Because of the common governing board and the fact that some County officers also act as Agency officers, there is often confusion about the relationship between the County and the Water Agency. As noted above, the Water Agency is a separate legal entity created by State law, having specific limited purposes and powers, and separate sources of funding. The Water Agency is thus different from County departments, which are created by the Board of Supervisors for administrative convenience, but are not separate legal entities.
The Water Agency’s status as a separate legal entity with specific powers affects the types of activities in which the Water Agency may engage. Unlike Sonoma County, which generally may spend general fund revenues for anything the Board of Supervisors determines benefits the public good, the Water Agency may only expend funds to further the purposes and powers specified in the Water Agency’s enabling act. Unlike the County, the Water Agency has no general land use authority, and cannot exercise general regulatory “police powers.”
The Water Agency’s enabling act provides the Water Agency with the power to levy property taxes separately from the County, and the Water Agency receives a portion of Proposition 13 1% base property tax revenues separately from the County. The Water Agency also collects benefit assessments for flood control purposes in some flood control zones, charges for sanitation services in certain sanitation zones, and charges for water delivered from the Agency’s transmission system. Although the Water Agency’s general property tax revenues can be spent for any Water Agency purpose, funds collected for specific Water Agency purposes, such as water rates, flood control assessments, and sanitation charges, must be accounted for separately, and may only be spent for the purposes for which they are collected.
Because of the separate powers and revenue sources of the Water Agency, its revenues, expenses, and assets are held and accounted for entirely separately from Sonoma County’s. When County officials perform services for the Water Agency, they separately are paid for those services by the Water Agency pursuant to agreements between the Water Agency and the County. The Water Agency holds separate title to all real property and assets it acquires. The County may not use Water Agency property or funds for County purposes. The Water Agency is also subject to different laws from the County regarding acquisition and disposition of property, and with respect to bidding out public works (although both the Water Agency and the County have adopted regulations making each subject to some uniform bidding processes).

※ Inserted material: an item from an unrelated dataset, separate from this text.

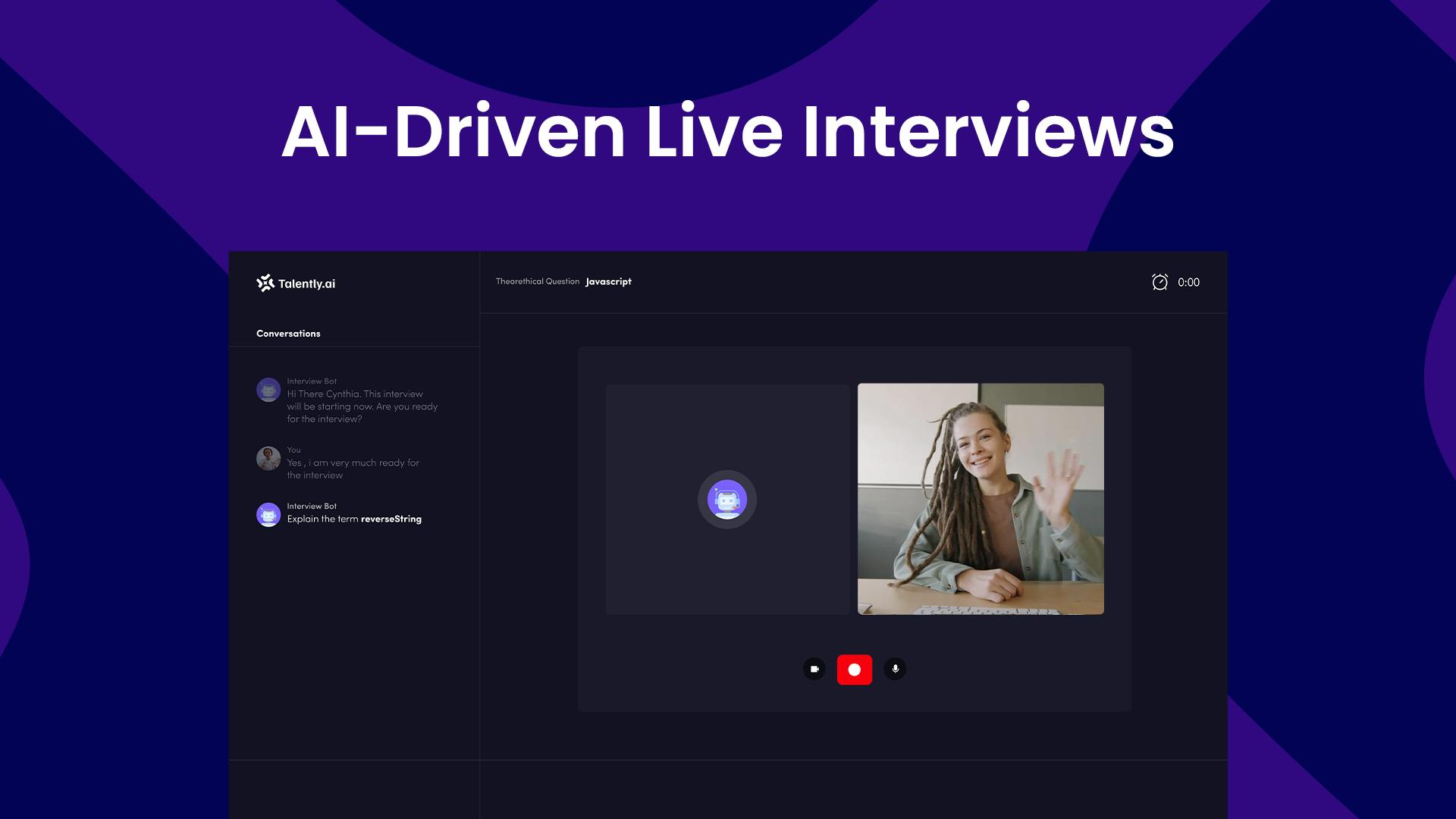Click the reverseString term in message
Screen dimensions: 1456x819
391,519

The Water Agency’s management and employees are also treated differently from County employees. Unlike County employees, Water Agency employees are not covered by the County’s civil service system. The Water Agency negotiates separate bargaining agreements with employees’ unions.
To conclude, the differences between the County and the Water Agency include:
- The Water Agency is a separate legal entity from the County.
- The Water Agency was formed under a separate, special state law.
- The Water Agency only has limited, specified powers.
- The Water Agency has no land use or regulatory authority.
- The Water Agency has separate sources of revenues. The Agency’s assets and liabilities are accounted for separately.
- The Water Agency’s employees do not have civil service protection.
- The County charges the Water Agency for services performed.
The Sonoma County Flood Control and Water Conservation District Act, Stats. 1949, c. 994., West’s Ann. Cal. Water code App. §§ 53-1 et seq.
See Government Code § 26227.
See Agency act, section 9, West’s Ann. Cal. Water code App. §§ 53-9.
See Public Contracts Code §§ 21130 et seq,.